Emily melirik waktu di ponselnya. Sudah jam dua pagi.
Tubuh Emily sakit, kepalanya rasanya akan meledak. "Mungkin bar itu terlalu bising, dan pelayan itu tidak mendengar dengan baik."
Olivia berkata, "Selama kamu baik-baik saja. Di sini, minum tablet ini dan susu."
Setelah minum tablet, Emily merasa jauh lebih baik.
Ponsel Emily berdering. Itu panggilan dari Nathan.
Apakah Nathan akhirnya ingat untuk memeriksa keadaannya?
Dia menjawab, "Halo?"
"Di mana kamu?" Nathan bertanya dingin.
Emily menjawab sama dinginnya, "Itu bukan urusanmu."
Nathan berhenti sejenak, "Besok pagi, kita akan melanjutkan prosedur perceraian. Kemudian kamu bisa melakukan apa pun yang kamu suka, sebebas-bebasnya."
"Sebebas-bebasnya?" Pikirannya menjadi kosong.
"Ibu saya bilang dia melihat Anda dijemput oleh mobil mewah. Emily, saya tidak menyangka Anda sudah menemukan pria baru. Saya meremehkan Anda."
Emily menggelengkan kepalanya, "Orang yang menjemput saya adalah Olivia... Lupakan saja, Anda tidak akan percaya apa pun yang saya katakan."
Dia menutup telepon. Pada saat itu, Emily tiba-tiba merasa bahwa hubungan ini tidak berarti.
Dia bertemu seseorang yang tidak mencintainya. Tidak peduli apa yang dia lakukan atau katakan, dia selalu salah.
Di mata Nathan, dia bahkan tidak layak mendapatkan kepercayaannya.
Ini konyol.
Olivia berkata, "Jangan khawatir, perceraian bukan masalah besar.
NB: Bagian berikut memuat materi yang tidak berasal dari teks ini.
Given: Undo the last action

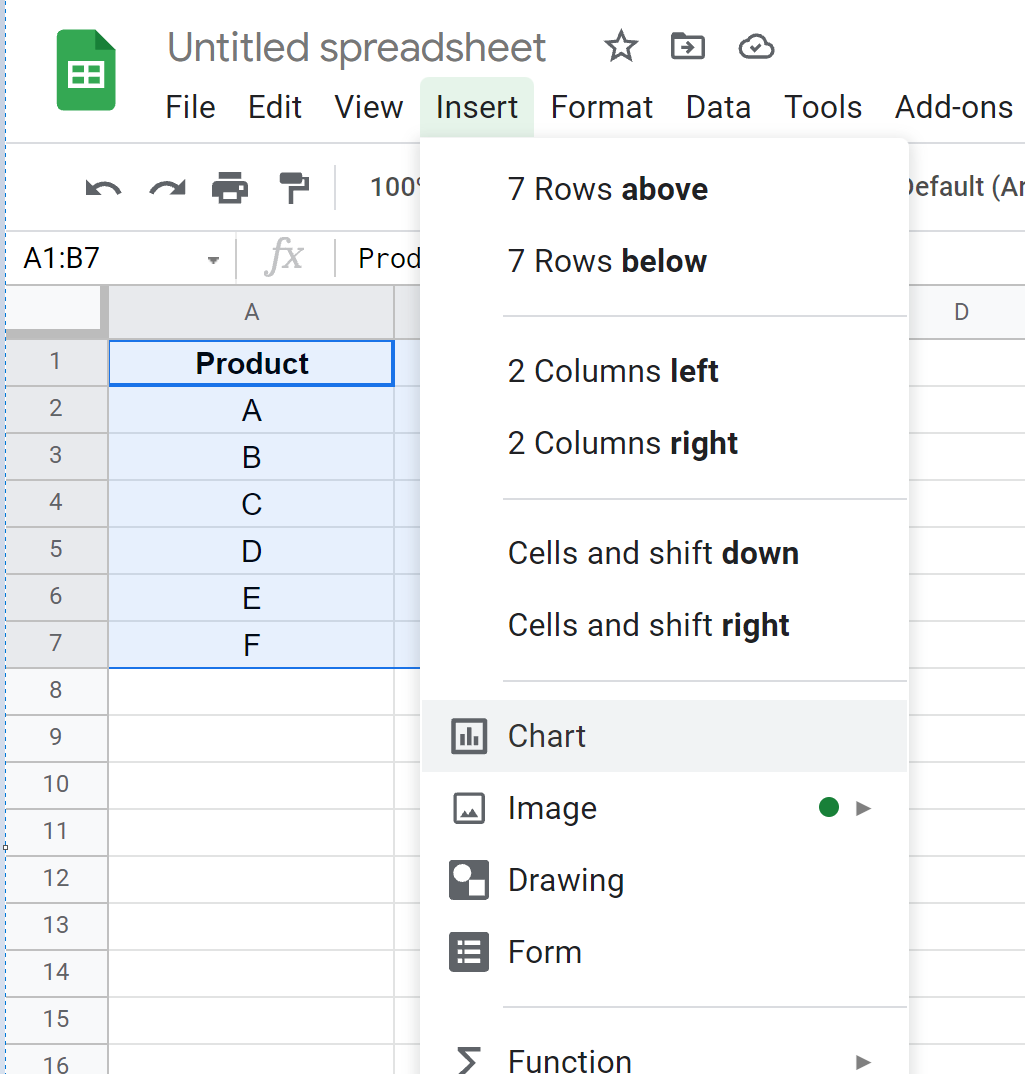Looking at the screenshot, I should click(x=103, y=187).
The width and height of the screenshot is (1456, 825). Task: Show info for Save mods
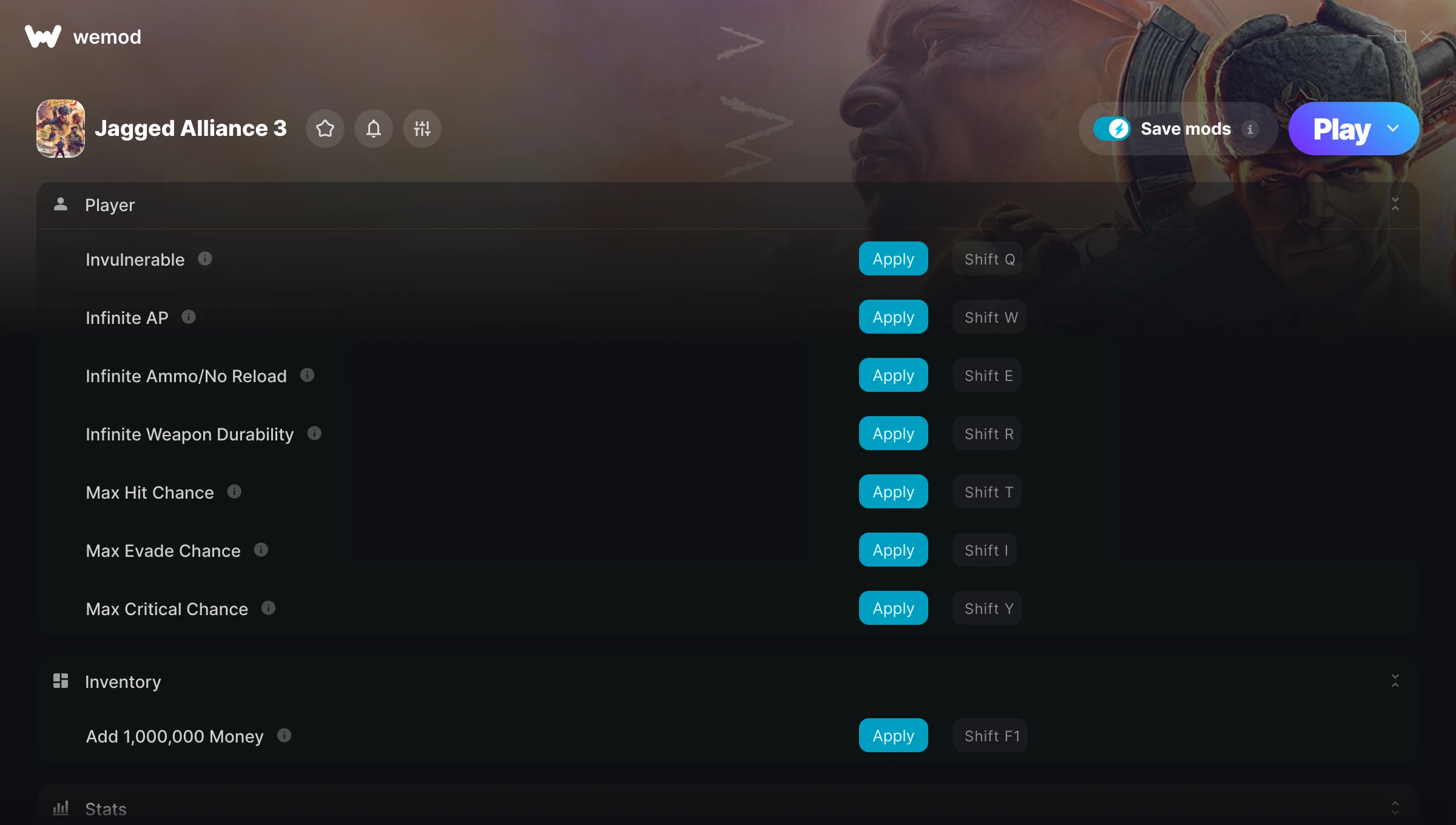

Pernikahan Anda ini tidak layak dilanjutkan. Anda sangat cantik, Anda pasti akan menemukan pria yang lebih baik."
Di rumah sakit, Nathan melihat layar ponselnya, agak terkejut.
Ini adalah pertama kalinya Emily menutup telepon padanya.
Sophia memegang tangan Nathan, "Apakah Emily baik-baik saja?"
"Dia seharusnya baik-baik saja. Dia bersama Olivia."
Sophia mengangguk, "Kalau begitu saya merasa lega. Nathan, syukurlah anak kita baik-baik saja, kalau tidak saya tidak tahu harus berbuat apa..."
Berbicara tentang anak, hati Nathan langsung melembut.
"Jangan khawatir, dengan saya di sini, tidak ada yang akan menyakiti Anda dan anak."
"Ya," Sophia dengan patuh mengangguk, "Nathan, apa yang terjadi di antara kita pasti sangat memukul Emily. Saya merasa bersalah."
Senyum di wajah Nathan sedikit memudar, "Jangan terlalu banyak berpikir, istirahatlah dengan baik. Pengasuh di sini untuk merawat Anda. Saya harus kembali ke kantor untuk menangani beberapa hal."
"Baiklah, berkendara dengan hati-hati. Baik saya maupun bayi mencintai Anda."
Melihat Nathan pergi, Sophia mengeluarkan ponsel dari tas tangannya dan melakukan panggilan.
Begitu panggilan terhubung, Sophia segera bertanya, "Di mana fotonya? Sudah lewat dari waktu yang kita setujui, mengapa Anda belum mengirimkan foto-foto ke email saya?"